» WHAT THIS EXERCISE ASKS:
[1] List every person named in the article below about the German student protests.
[2] In the article below about the German student protests, rewrite the part that opens with the words "High school and university students organized" and closes with "(June 25, 2009)", swapping "nationwide" for "countrywide".

Start READING TEXT

Abstract

High school and university students organized a nationwide strike to protest the new reform measures at German secondary schools and universities. The government responded with efforts to “reform the reforms” in order to make them more effective in practice. Here, two journalists examine the student protestors’ main demands, offering both background information and future prognoses.

Students Protest the School and University Reform (June 25, 2009)

  • Martin Spiewak
  • Jan-Martin Wiarda

Source

Wisening Up – The Education Project

An overview of the most important criticisms of German school and university reform

Federal Education Minister Annette Schavan made an imprudent statement during a radio interview last week. The CDU politician said that the demands made by striking students were partially reactionary. She said this on a day that had witnessed the largest youth protests in years.

High school and university students took to the streets in more than eighty cities. Their complaint: politicians were demanding a radical reform of schools and universities but had refused to provide the necessary funds. Using a combination of good-humored protests, symbolic bank robberies, and nonviolent sit-ins in dean’s offices, the protestors won support for their cause. Then came Schavan’s remark, which gave the educational establishment a grumpy, know-it-all air that seemed to justify all of the prejudices against it.

The sheer scale of the protests was astonishing. After all, the generation that took to the streets is considered much less political than any before it. According to the student survey conducted by the Constance Research Group on Higher Education [Konstanzer AG Hochschulforschung], only 37 percent of interviewees said they were interested in politics; in 1983, the number had been 54 percent. “These are not people who go to demonstrations for fun,” said Tino Bargel, the head of the study. “That’s why society should take their demands seriously.”

End READING TEXT
Start PROVIDED DATA

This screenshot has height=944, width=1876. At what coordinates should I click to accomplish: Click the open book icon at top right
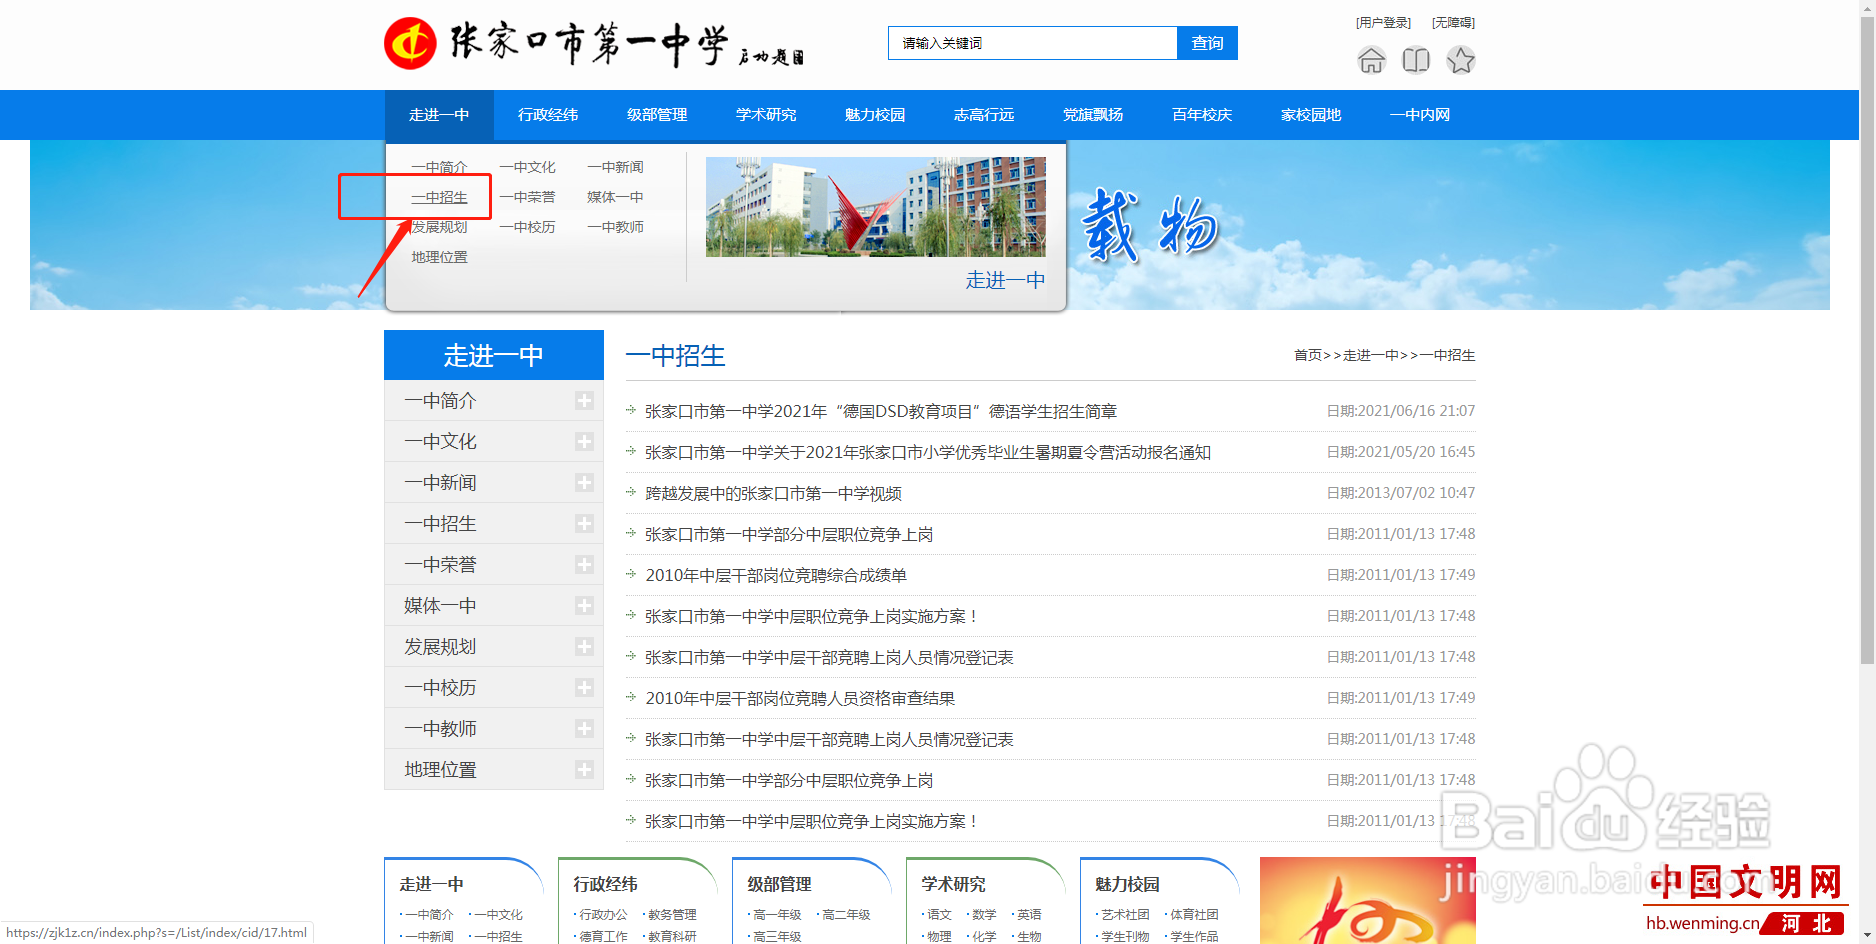[x=1416, y=60]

End PROVIDED DATA

» EXERCISE RESPONSES:
[1] Martin Spiewak, Jan-Martin Wiarda, Annette Schavan, Tino Bargel

[2]
High school and university students organized a countrywide strike to protest the new reform measures at German secondary schools and universities. The government responded with efforts to “reform the reforms” in order to make them more effective in practice. Here, two journalists examine the student protestors’ main demands, offering both background information and future prognoses.

Students Protest the School and University Reform (June 25, 2009)